[START OF SELECTED PASSAGE]

#####################################################################################
# Multitarget TED Talks Task
# v. 0.1 (2018-04-19)                                                               #
# prepared by Kevin Duh (kevinduh @ cs.jhu.edu)                                     #
#####################################################################################

This is a collection of multitarget bitexts based on TED Talks (https://www.ted.com)
The data is extracted from WIT3 (https://wit3.fbk.eu), which is also used for
the IWSLT Machine Translation Evaluation Campaigns. 

We have a different train/dev/test split from IWSLT. Here, all the dev and test 
sets have the same English side and come from the same talks. There are 20 languages, 
so this is 20-way parallel. This can support the evaluation of:

  * Multitarget translation (e.g. jointly translating to French, German, 
    Japanese, etc. from English)
  * Multisource translation (e.g. jointly translating into German given 
    French and Japanese as input)
  * Pivot translation (e.g. translating from English to Japanese through a 
    German pivot) 
  * Analysis of machine translation results across many typologically
    different languages. (While BLEU scores should not be directly compared
    across datasets, using the same dev/test should aid multilingual analysis)


The train set for different languages may have different English sides, ranging 
from 77k-188k "sentences" (1.5M to 3.9M English tokens). See stats.txt.
The dev set has 1958 sentences (38438 English tokens), extracted from 30 talks.
The test1 set has 1982 sentences (36499 English tokens), extracted from 30 talks.
There is a test2 (not released), saved for future purposes. 

Note that all talks are originally spoken and transcribed in English, then
translated by TED translators.

[END OF SELECTED PASSAGE]
[START OF DATA BLOCK]

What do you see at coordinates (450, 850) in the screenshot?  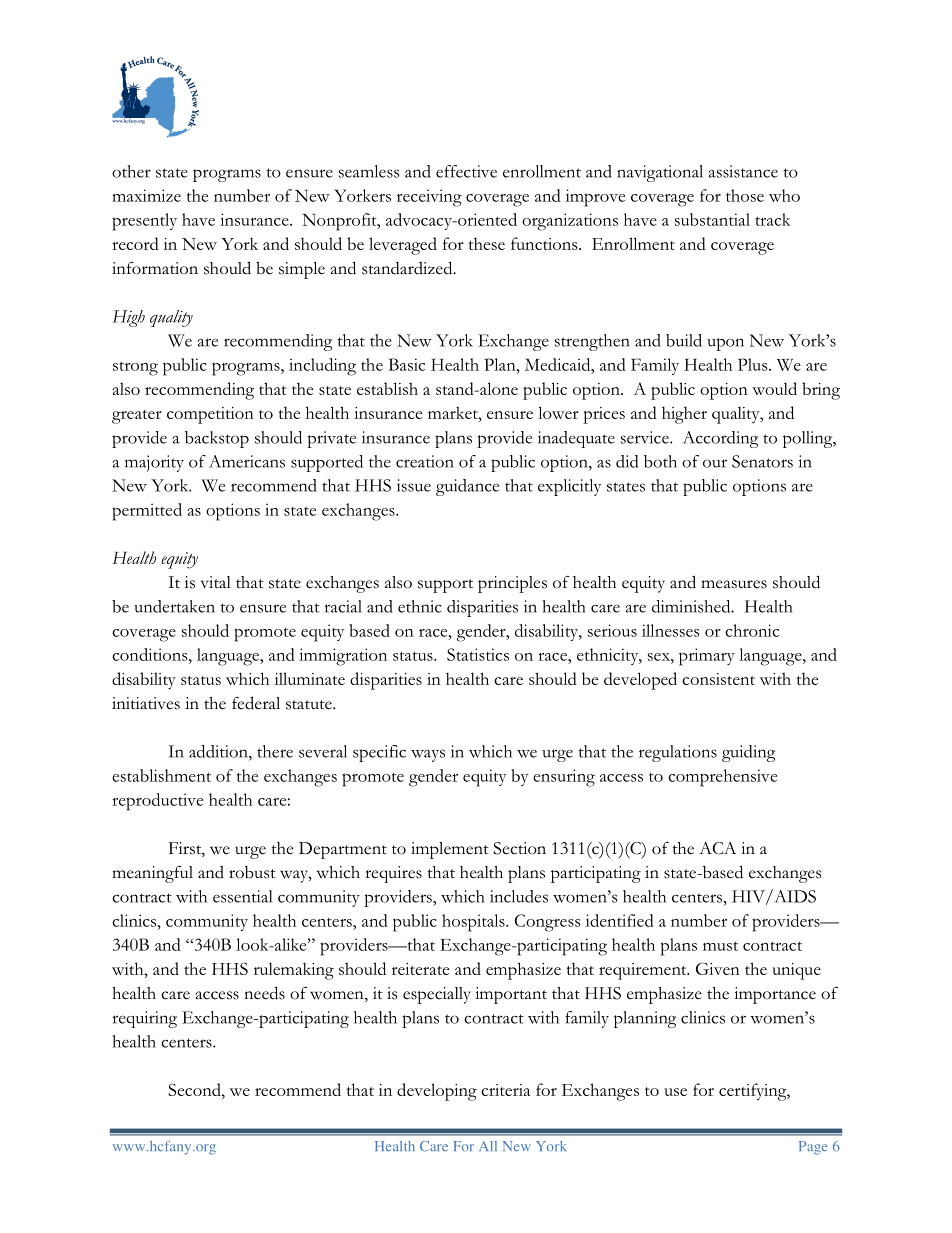 I see `implement` at bounding box center [450, 850].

[END OF DATA BLOCK]

TO-DO LIST ::
1. In the TED Talks dataset description, copy the part that begins at the words "The train set" and stops after "by TED translators.".
2. Pick up the TED Talks dataset description after its last sentence and keep writing it.
You can ignore the lines; nothing here depends on them.

WRITTEN ANSWERS ::
1.
The train set for different languages may have different English sides, ranging 
from 77k-188k "sentences" (1.5M to 3.9M English tokens). See stats.txt.
The dev set has 1958 sentences (38438 English tokens), extracted from 30 talks.
The test1 set has 1982 sentences (36499 English tokens), extracted from 30 talks.
There is a test2 (not released), saved for future purposes. 

Note that all talks are originally spoken and transcribed in English, then
translated by TED translators.

2.
------------------------------------------------------------------------------------
Directory structure

There are 19 subdirectories, corresponding to each of the target language:
${lang} = ar (Arabic), bg (Bulgarian), cs (Czech), de (German), 
          fa (Farsi), fr (French), he (Hebrew), hu (Hungarian), 
          id (Indonesian), ja (Japanese), ko (Korean), pl (Polish),
          pt (Portuguese), ro (Romanian), ru (Russian), tr (Turkish),
          uk (Ukranian), vi (Vietnamese), zh (Chinese)

Each directory represents a bitext for translating into/from English (en).

en-${lang}/
   raw/   # raw sentences: extracted from WIT3 and sentence merged.
      ted_train_en-${lang}.raw.$lang  # training bitext, foreign side
      ted_train_en-${lang}.raw.en     # training bitext, english side
      ted_dev_en-${lang}.raw.$lang    # dev bitext, foreign side
      ted_dev_en-${lang}.raw.en       # dev english (same regardless of ${lang})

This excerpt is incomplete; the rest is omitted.